Output all the data exactly as it appears below.

START Source material

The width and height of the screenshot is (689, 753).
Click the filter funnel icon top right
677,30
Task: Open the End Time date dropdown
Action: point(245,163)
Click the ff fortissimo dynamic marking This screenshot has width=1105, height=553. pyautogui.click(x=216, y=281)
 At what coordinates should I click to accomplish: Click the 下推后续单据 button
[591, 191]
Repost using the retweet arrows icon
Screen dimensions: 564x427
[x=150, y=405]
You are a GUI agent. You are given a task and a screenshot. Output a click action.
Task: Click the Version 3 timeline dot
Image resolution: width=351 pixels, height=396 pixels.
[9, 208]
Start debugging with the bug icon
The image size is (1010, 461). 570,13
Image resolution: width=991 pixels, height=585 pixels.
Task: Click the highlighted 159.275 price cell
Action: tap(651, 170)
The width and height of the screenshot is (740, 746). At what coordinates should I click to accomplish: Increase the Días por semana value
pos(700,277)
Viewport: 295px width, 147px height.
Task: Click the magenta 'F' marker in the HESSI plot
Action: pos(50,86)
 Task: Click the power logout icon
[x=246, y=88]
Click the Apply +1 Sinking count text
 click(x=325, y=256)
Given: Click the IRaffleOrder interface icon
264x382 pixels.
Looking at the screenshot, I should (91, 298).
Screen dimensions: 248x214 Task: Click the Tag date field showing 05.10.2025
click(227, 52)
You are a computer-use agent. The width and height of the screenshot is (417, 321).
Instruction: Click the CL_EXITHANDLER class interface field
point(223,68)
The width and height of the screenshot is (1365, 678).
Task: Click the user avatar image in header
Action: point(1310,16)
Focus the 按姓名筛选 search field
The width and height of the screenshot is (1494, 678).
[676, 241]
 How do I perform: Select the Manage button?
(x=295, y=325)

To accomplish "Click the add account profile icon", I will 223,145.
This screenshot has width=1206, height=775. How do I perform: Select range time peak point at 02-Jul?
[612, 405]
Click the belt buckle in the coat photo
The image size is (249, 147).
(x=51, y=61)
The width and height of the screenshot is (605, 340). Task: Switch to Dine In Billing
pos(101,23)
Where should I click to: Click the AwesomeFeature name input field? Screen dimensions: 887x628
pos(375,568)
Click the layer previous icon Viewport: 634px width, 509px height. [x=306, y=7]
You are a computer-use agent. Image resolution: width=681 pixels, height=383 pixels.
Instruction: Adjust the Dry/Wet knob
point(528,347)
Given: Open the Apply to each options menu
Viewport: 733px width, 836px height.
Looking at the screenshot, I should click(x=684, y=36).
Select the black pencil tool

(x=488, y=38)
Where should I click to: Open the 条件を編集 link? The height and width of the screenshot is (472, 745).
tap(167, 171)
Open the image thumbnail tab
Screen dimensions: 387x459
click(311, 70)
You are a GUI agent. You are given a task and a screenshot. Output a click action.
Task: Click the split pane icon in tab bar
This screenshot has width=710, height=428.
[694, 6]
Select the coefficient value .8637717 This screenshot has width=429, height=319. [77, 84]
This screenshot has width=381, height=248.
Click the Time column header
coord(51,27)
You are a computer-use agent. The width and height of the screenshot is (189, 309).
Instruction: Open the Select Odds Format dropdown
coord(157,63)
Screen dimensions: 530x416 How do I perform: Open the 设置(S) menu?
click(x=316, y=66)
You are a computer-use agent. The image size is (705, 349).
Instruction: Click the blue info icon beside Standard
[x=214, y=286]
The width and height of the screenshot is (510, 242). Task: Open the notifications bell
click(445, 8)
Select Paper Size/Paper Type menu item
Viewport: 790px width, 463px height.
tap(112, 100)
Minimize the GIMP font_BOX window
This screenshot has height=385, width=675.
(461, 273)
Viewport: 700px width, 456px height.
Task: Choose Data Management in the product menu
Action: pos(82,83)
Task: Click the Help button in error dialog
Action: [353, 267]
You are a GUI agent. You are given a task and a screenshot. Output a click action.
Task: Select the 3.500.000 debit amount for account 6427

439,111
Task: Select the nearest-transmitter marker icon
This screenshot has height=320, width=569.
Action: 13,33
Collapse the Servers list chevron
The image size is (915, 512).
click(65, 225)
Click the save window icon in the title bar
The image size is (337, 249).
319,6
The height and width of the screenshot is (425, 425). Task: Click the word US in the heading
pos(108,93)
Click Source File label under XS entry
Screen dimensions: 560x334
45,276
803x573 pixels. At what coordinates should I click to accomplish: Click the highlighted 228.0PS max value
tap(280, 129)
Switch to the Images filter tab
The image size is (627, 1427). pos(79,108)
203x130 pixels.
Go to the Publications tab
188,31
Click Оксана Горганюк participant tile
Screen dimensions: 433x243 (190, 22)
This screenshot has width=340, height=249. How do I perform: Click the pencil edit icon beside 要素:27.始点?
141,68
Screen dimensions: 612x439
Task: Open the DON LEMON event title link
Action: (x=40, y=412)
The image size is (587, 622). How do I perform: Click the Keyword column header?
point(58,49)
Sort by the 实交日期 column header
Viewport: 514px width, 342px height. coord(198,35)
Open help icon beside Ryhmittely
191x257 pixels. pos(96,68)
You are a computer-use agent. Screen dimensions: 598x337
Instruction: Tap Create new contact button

END Source material

Solution:
The width and height of the screenshot is (689, 753).
Click the filter funnel icon top right
677,30
Task: Open the End Time date dropdown
Action: point(245,163)
Click the ff fortissimo dynamic marking This screenshot has width=1105, height=553. pyautogui.click(x=216, y=281)
 At what coordinates should I click to accomplish: Click the 下推后续单据 button
[591, 191]
Repost using the retweet arrows icon
Screen dimensions: 564x427
[x=150, y=405]
You are a GUI agent. You are given a task and a screenshot. Output a click action.
Task: Click the Version 3 timeline dot
Image resolution: width=351 pixels, height=396 pixels.
[9, 208]
Start debugging with the bug icon
The image size is (1010, 461). 570,13
Image resolution: width=991 pixels, height=585 pixels.
Task: Click the highlighted 159.275 price cell
Action: tap(651, 170)
The width and height of the screenshot is (740, 746). At what coordinates should I click to accomplish: Increase the Días por semana value
pos(700,277)
Viewport: 295px width, 147px height.
Task: Click the magenta 'F' marker in the HESSI plot
Action: pos(50,86)
 Task: Click the power logout icon
[x=246, y=88]
Click the Apply +1 Sinking count text
 click(x=325, y=256)
Given: Click the IRaffleOrder interface icon
264x382 pixels.
Looking at the screenshot, I should (91, 298).
Screen dimensions: 248x214 Task: Click the Tag date field showing 05.10.2025
click(227, 52)
You are a computer-use agent. The width and height of the screenshot is (417, 321).
Instruction: Click the CL_EXITHANDLER class interface field
point(223,68)
The width and height of the screenshot is (1365, 678).
Task: Click the user avatar image in header
Action: point(1310,16)
Focus the 按姓名筛选 search field
The width and height of the screenshot is (1494, 678).
[676, 241]
 How do I perform: Select the Manage button?
(x=295, y=325)

To accomplish "Click the add account profile icon", I will 223,145.
This screenshot has width=1206, height=775. How do I perform: Select range time peak point at 02-Jul?
[612, 405]
Click the belt buckle in the coat photo
The image size is (249, 147).
(x=51, y=61)
The width and height of the screenshot is (605, 340). Task: Switch to Dine In Billing
pos(101,23)
Where should I click to: Click the AwesomeFeature name input field? Screen dimensions: 887x628
pos(375,568)
Click the layer previous icon Viewport: 634px width, 509px height. [x=306, y=7]
You are a computer-use agent. Image resolution: width=681 pixels, height=383 pixels.
Instruction: Adjust the Dry/Wet knob
point(528,347)
Given: Open the Apply to each options menu
Viewport: 733px width, 836px height.
Looking at the screenshot, I should click(x=684, y=36).
Select the black pencil tool

(x=488, y=38)
Where should I click to: Open the 条件を編集 link? The height and width of the screenshot is (472, 745).
tap(167, 171)
Open the image thumbnail tab
Screen dimensions: 387x459
click(311, 70)
You are a GUI agent. You are given a task and a screenshot. Output a click action.
Task: Click the split pane icon in tab bar
This screenshot has width=710, height=428.
[694, 6]
Select the coefficient value .8637717 This screenshot has width=429, height=319. [77, 84]
This screenshot has width=381, height=248.
Click the Time column header
coord(51,27)
You are a computer-use agent. The width and height of the screenshot is (189, 309).
Instruction: Open the Select Odds Format dropdown
coord(157,63)
Screen dimensions: 530x416 How do I perform: Open the 设置(S) menu?
click(x=316, y=66)
You are a computer-use agent. The image size is (705, 349).
Instruction: Click the blue info icon beside Standard
[x=214, y=286]
The width and height of the screenshot is (510, 242). Task: Open the notifications bell
click(445, 8)
Select Paper Size/Paper Type menu item
Viewport: 790px width, 463px height.
tap(112, 100)
Minimize the GIMP font_BOX window
This screenshot has height=385, width=675.
(461, 273)
Viewport: 700px width, 456px height.
Task: Choose Data Management in the product menu
Action: pos(82,83)
Task: Click the Help button in error dialog
Action: [353, 267]
You are a GUI agent. You are given a task and a screenshot. Output a click action.
Task: Select the 3.500.000 debit amount for account 6427

439,111
Task: Select the nearest-transmitter marker icon
This screenshot has height=320, width=569.
Action: 13,33
Collapse the Servers list chevron
The image size is (915, 512).
click(65, 225)
Click the save window icon in the title bar
The image size is (337, 249).
319,6
The height and width of the screenshot is (425, 425). Task: Click the word US in the heading
pos(108,93)
Click Source File label under XS entry
Screen dimensions: 560x334
45,276
803x573 pixels. At what coordinates should I click to accomplish: Click the highlighted 228.0PS max value
tap(280, 129)
Switch to the Images filter tab
The image size is (627, 1427). pos(79,108)
203x130 pixels.
Go to the Publications tab
188,31
Click Оксана Горганюк participant tile
Screen dimensions: 433x243 (190, 22)
This screenshot has width=340, height=249. How do I perform: Click the pencil edit icon beside 要素:27.始点?
141,68
Screen dimensions: 612x439
Task: Open the DON LEMON event title link
Action: (x=40, y=412)
The image size is (587, 622). How do I perform: Click the Keyword column header?
point(58,49)
Sort by the 实交日期 column header
Viewport: 514px width, 342px height. coord(198,35)
Open help icon beside Ryhmittely
191x257 pixels. pos(96,68)
You are a computer-use agent. Screen dimensions: 598x337
Instruction: Tap Create new contact button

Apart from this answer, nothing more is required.